• [About this task]: Your response should contain exactly the lines running from the one with "You are a computer-use" to the end of the data below, both included, and no pictures.

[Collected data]
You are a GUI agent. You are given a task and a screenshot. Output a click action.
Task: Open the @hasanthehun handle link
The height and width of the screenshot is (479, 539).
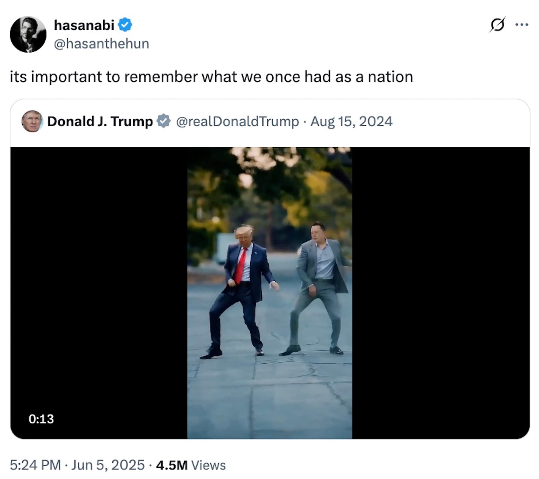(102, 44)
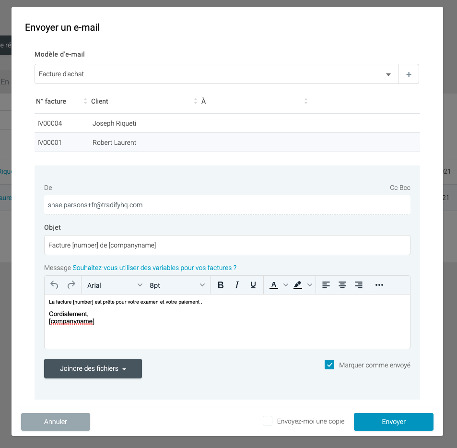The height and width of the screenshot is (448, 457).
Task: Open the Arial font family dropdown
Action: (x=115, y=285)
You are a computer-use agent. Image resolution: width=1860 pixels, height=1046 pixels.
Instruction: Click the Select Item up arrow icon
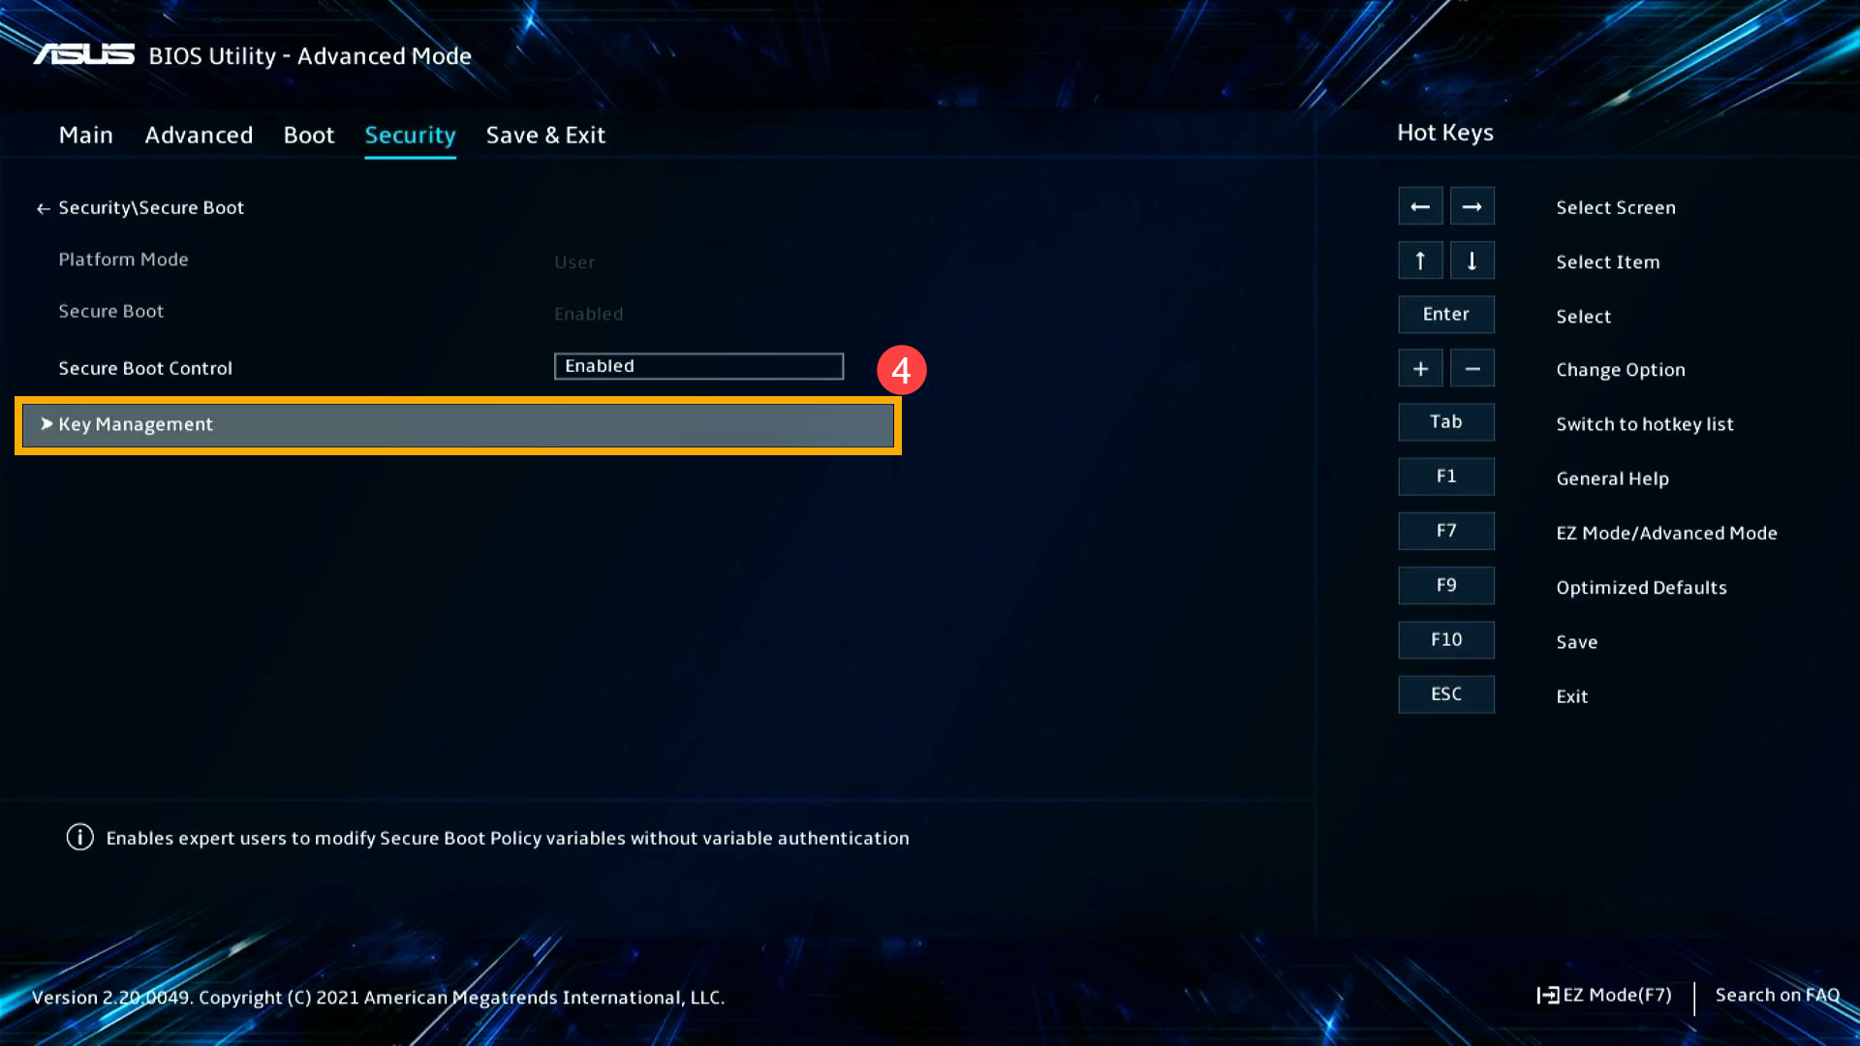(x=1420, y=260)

• [Completed exercise]:
You are a computer-use agent. Image resolution: width=1860 pixels, height=1046 pixels.
Instruction: Click the Select Item up arrow icon
(x=1420, y=260)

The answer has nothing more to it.